Struktur dan Skala Upah: Peluang dan Tantangannya

Jakarta, KPonline – Hari ini, tanggal 23 Oktober 2017, seluruh perusahaan yang ada di Indonesia wajib menerapkan Peraturan Menteri Ketenagakerjaan nomor 1 tahun 2017, yang mengatur struktur dan skala upah.

Disebutkan, struktur skala upah ini akan memberikan keadilan pada buruh.

Sedangkan keuntungan bagi pengusaha, penerapan struktur skala upah ini akan menjadikan setiap perusahaan berdaya saing dalam memberikan upah pada buruh mereka semuanya telah terukur.

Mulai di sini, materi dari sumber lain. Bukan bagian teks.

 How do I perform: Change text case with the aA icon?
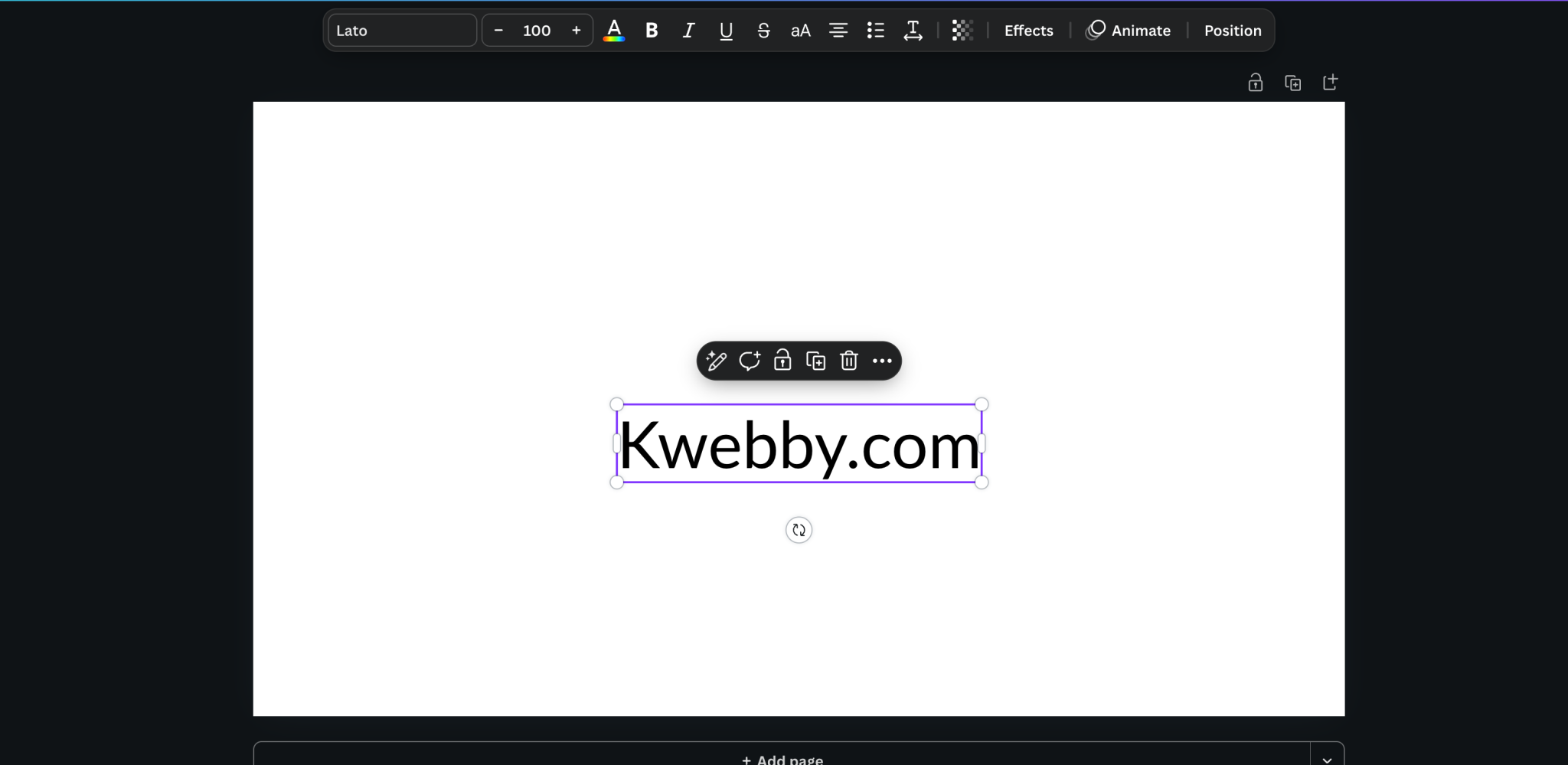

Adapun indikator dalam penyusunan struktur skala upah yang harus diperhatikan karena upah yang diberikan sesuai dengan nilai pekerjaannya. Adapun nilai pekerjaan bisa dihitung dengan syarat pendidikan, pengalaman kerja, resiko kerja, lingkungan kerja inilah yang akan menentukan bobot pekerjaannya dan upahnya.

Sanksi terkait pelanggaran upah juga telah diatur. Apabila perusahaan memberikan upah di bawah upah minimum, sanksinya adalah pidana. Sedangkan untuk mereka yang telah bekerja diatas satu tahun dan perusahaan tidak menerapkan peraturan skala upah sanksinya berupa administratif.

Tetapi apakah ini akan efektif? Saya sepakat, bahwa kita harus optimis. Namun demikian, struktur dan skala upah yang dibungkus dengan kalimat-kalimat indah ini jangan lantas membuai kaum buruh sehingga mengendorkan perlawanannya untuk menolak upah murah dan menuntut PP 78/2015 dicabut.

Perlu diketahui, aturan mengenai struktur dan skala upah bukan peraturan baru. Karena sebelumnya sudah ada keputusan menteri Nomor 49 tahun 2004 yang mengatur struktur dan skala upah. Dengan demikian, semestinya setiap perusahaan sudah bisa melaksanakannya. Tetapi setelah 13 tahun, berapa banyak perusahaan yang menerapkannya?

Dalam ketentun, upah minimum hanya boleh dibayarkan pada mereka yang bekerja kurang dari satu tahun. Dengan demikian, pekerja yang sudah diatas satu tahun maka perusahaan tidak boleh lagi membayar dengan upah minimum. Perusahaan harus membayar di atas upah minimum. Lagi-lagi, berapa banyak yang menerapkan?

Jangankan itu, yang sudah jelas ada sanksi pidananya saja — membayar upah di bawah upah minimum — seringkali pemerintah tak berdaya.

Kuncinya, jangan sampai struktur dan skala upah sebagai kedok untuk membenarkan upah murah. “Tidak apa-apa upah minimun ditetapkan rendah, kalau perlu tidak usah naik, toh nanti di perusahaan masih bisa berunding struktur dan skala upah.:

Kebijakan ini kedengarannya enak dan masuk akal. Tetapi di lapangan? Biasanya akan banyak alasan: perusahaan sedang rugi, order turun, produktivitas turun jadi gak bisa naik upahnya, nanti kalau perekonomian membaik dan perusahaan untung, para buruh akan secara otomatis ikut untung.

Tapi kenyataannya ketika perusahaan untung pun perusahaan tidak pernah mengaku untung bahkan ngakunya rugi terus. Di sisi yang lain, pemerintah pun tidak bisa berbuat banyak ketika banyak perusahaan tidak patuh untuk menjalankan aturan, sehingga tidak sedikit buruh dilanggar hak normatifnya tanpa ada perlindungan dari pemerintah, seperti kelebihan jam kerja tidak dibayar upah lemburnya, tidak diikutsertakan menjadi peserta BPJS oleh perusahaan, seumur hidup jadi karyawan kontrak, belum lagi buruh yang upahnya dibayar dibawah upah minimum, dan sederet pelanggaran lain yang merugikan buruh.